Search code examples
phpmachine-learningregressionphp-ml

php-ml regression predicts weird values


My input values are 1, 2, 3, 4, ... and my output values are 1*1, 2*2, 3*3, 4*4, ... My code looks like this:

$reg = new LeastSquares();

$samples = array();
$targets = array();
for ($i = 1; $i < 100; $i++)
{  
  $samples[] = [$i];
  $targets[] = $i*$i;
}

$reg->train($samples, $targets);
  
echo $reg->predict([5])."\n";
echo $reg->predict([10])."\n";

I expect it to output roughly 25 and 100. But I get:

-1183.3333333333
-683.33333333333

I also tried to use SVR instead of LeastSquares but the values are strange too:

2498.23
2498.23

I am new to ML. What am I doing wrong?


Solution

  • As others have pointed out in the comments LeastSquares is for fitting a linear model to your data (training examples).

    Your data set (target = samples^2) is inherently non-linear. If you try to picture what happens when you fit the best possible (in a least square of residuals sense) line to a quadratic curve you get a negative y-intercept (a sketch of this below):

    enter image description here

    You've trained your linear model on data up to x=99, y=9801, which will mean you have a very large y-intercept. So down at x=5 or x=10 you end up with a large negative value as you've found.
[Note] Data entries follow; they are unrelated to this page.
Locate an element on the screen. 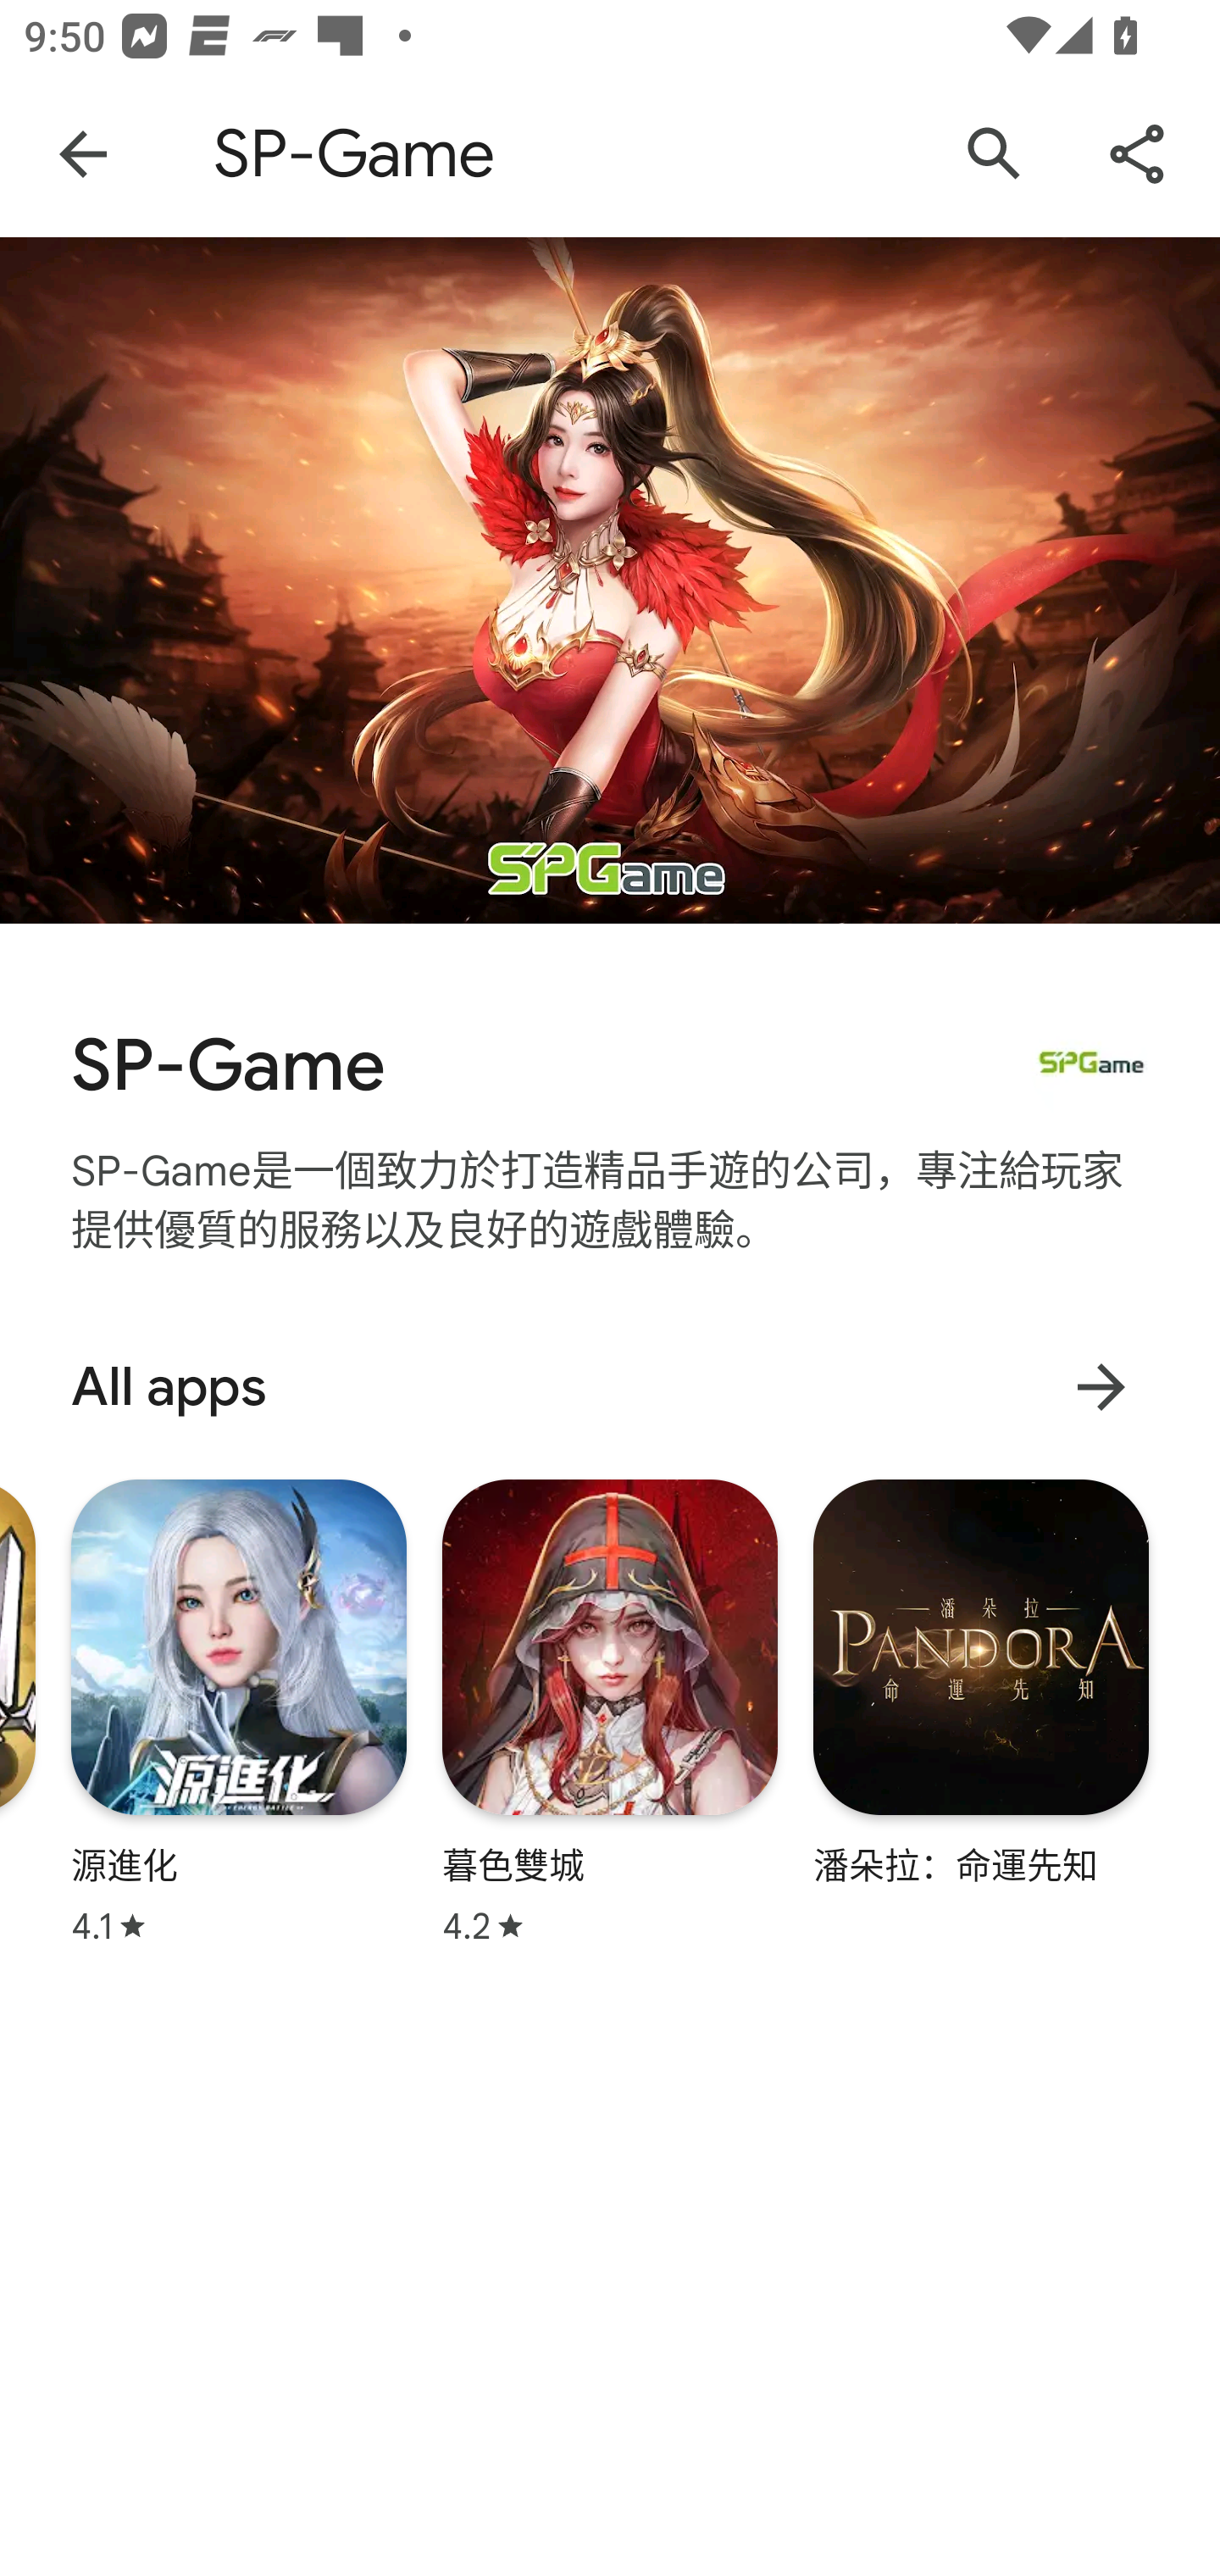  Share is located at coordinates (1137, 154).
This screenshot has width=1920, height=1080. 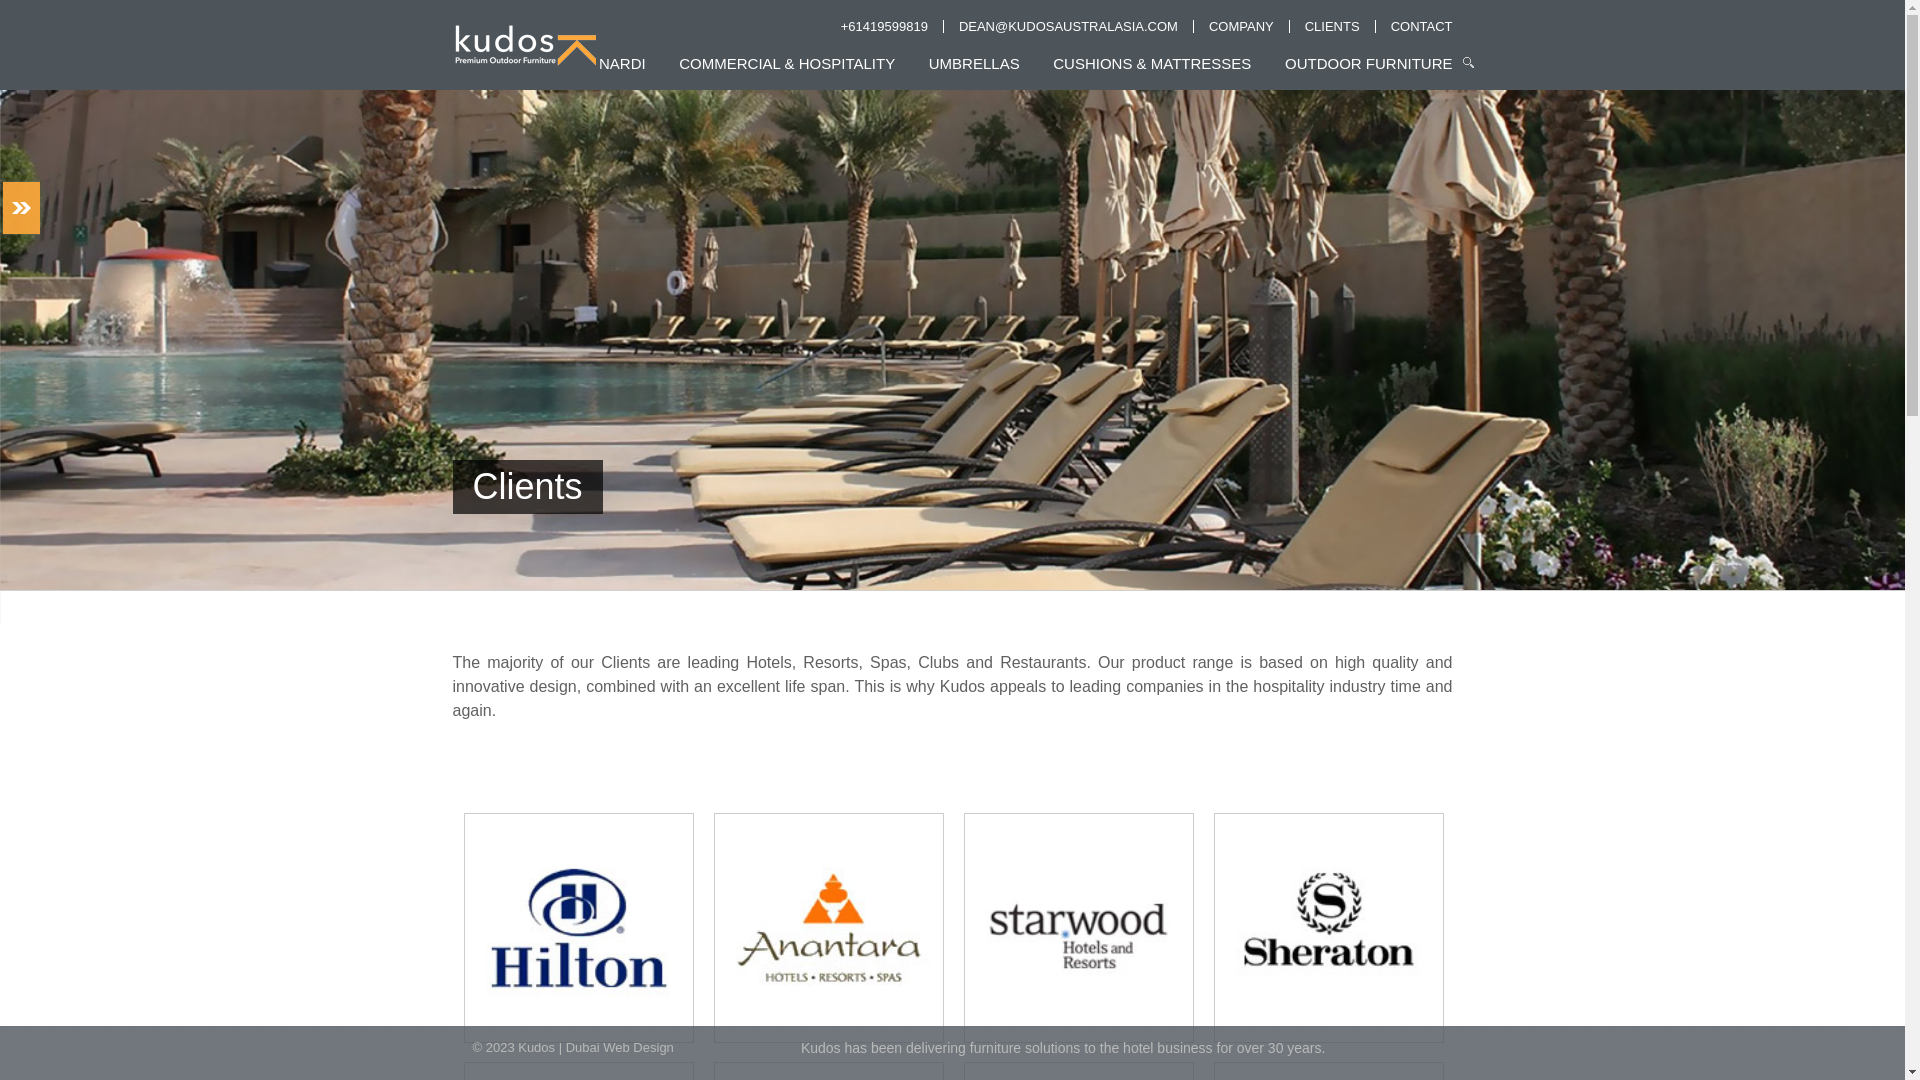 I want to click on DEAN@KUDOSAUSTRALASIA.COM, so click(x=1068, y=26).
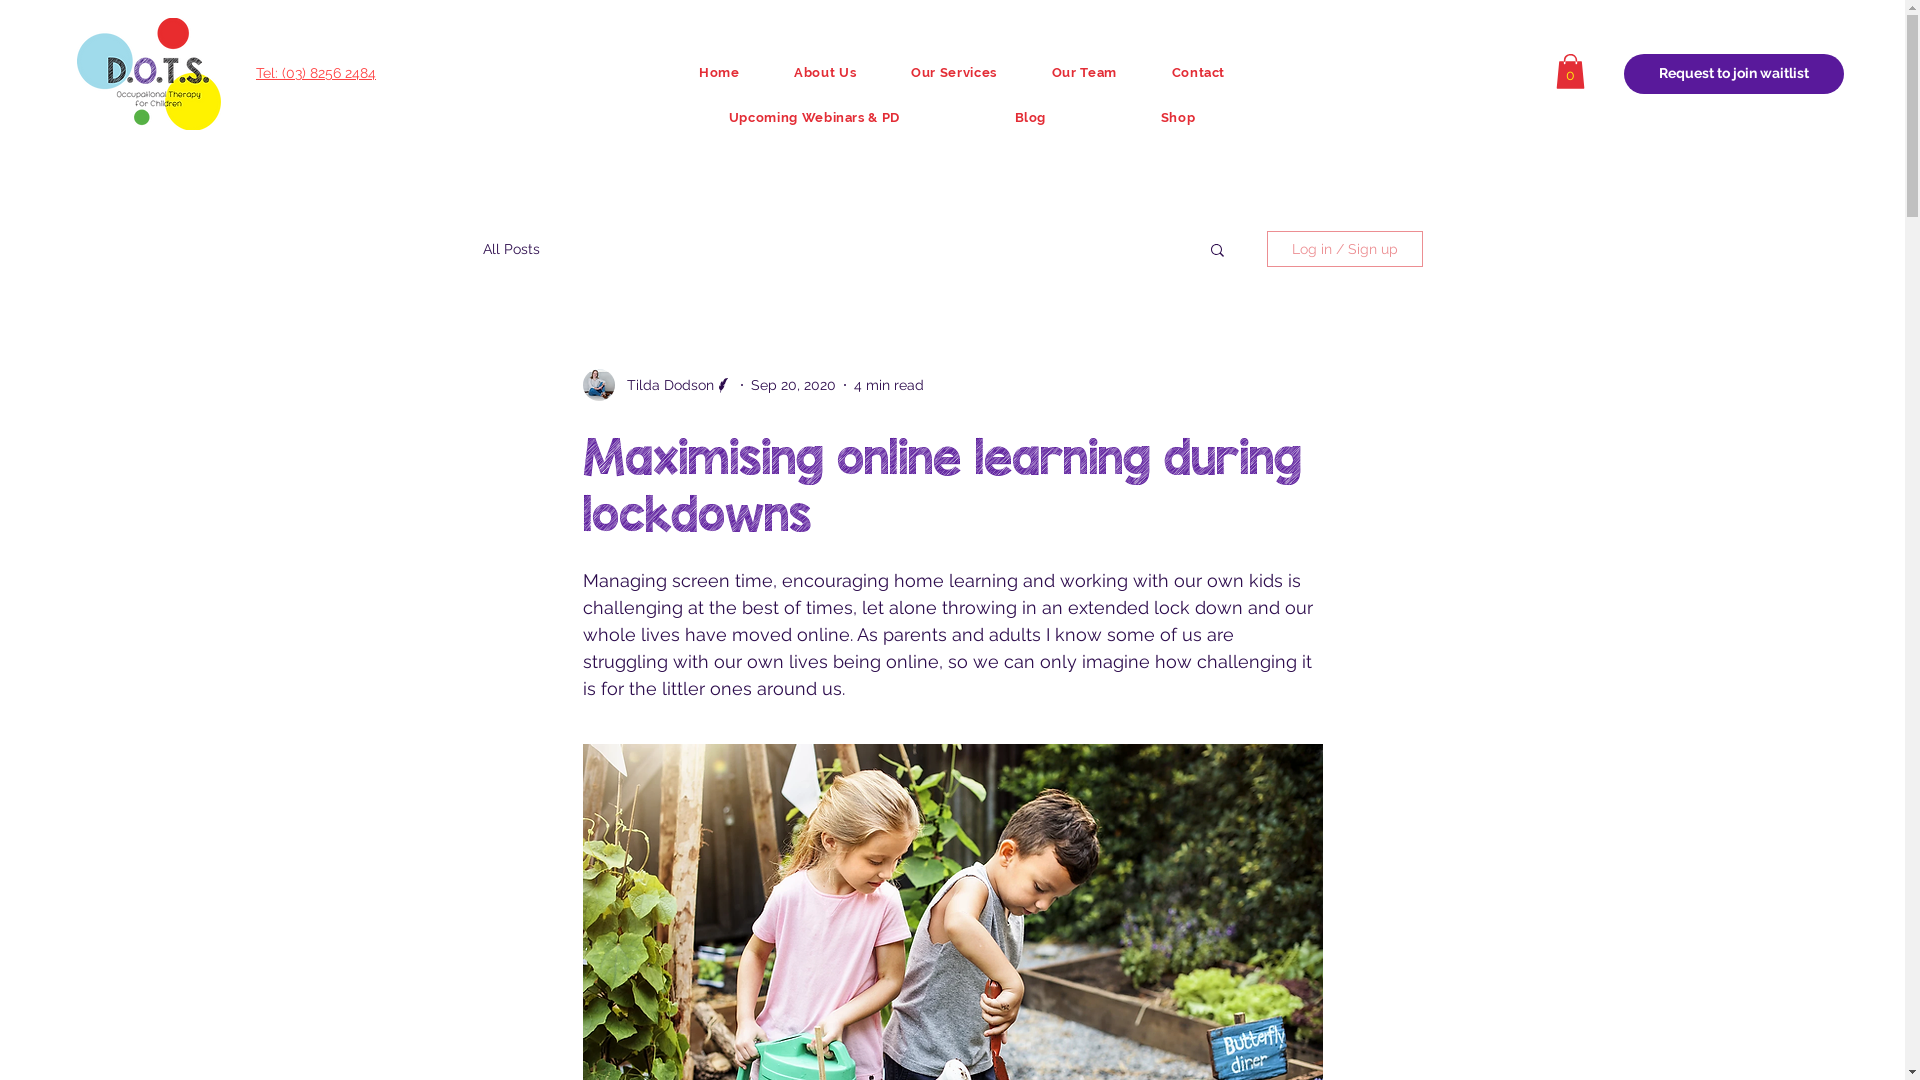 The height and width of the screenshot is (1080, 1920). What do you see at coordinates (149, 74) in the screenshot?
I see `Dots OT for Children Logo (1) (1).png` at bounding box center [149, 74].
    If you use support vector regression with a degree-2 polynomial it will do a good job of capturing the pattern of your data:

    <?php
    require_once __DIR__ . '/vendor/autoload.php';
    use Phpml\Regression\SVR;
    use Phpml\SupportVectorMachine\Kernel;
    
    $samples = array();
    $targets = array();
    for ($i = 1; $i <= 100; $i++)
    {  
      $samples[] = [$i];
      $targets[] = $i*$i;
    }
    
    $reg = new SVR(Kernel::POLYNOMIAL, $degree = 2);
    $reg->train($samples, $targets);
    
    echo $reg->predict([5])."\n";
    echo $reg->predict([10])."\n";
    ?>
    

    Returns:

    25.0995
    100.098
    

    From your response in the comments its clear that you're looking to apply a neural network so that you don't have to worry about what degree of model to fit to your data. A neural network with a single hidden layer can fit any continuous function arbitrarily well with enough hidden nodes, and enough training data.

    Unfortunately php-ml doesn't seem to have a MLP (multilayer perceptron - another term for a neural network) for regression available out-of-the-box. I'm sure you could build one from appropriate layers but if your goal is to get up and running with training regression models quickly it might not be the best approach.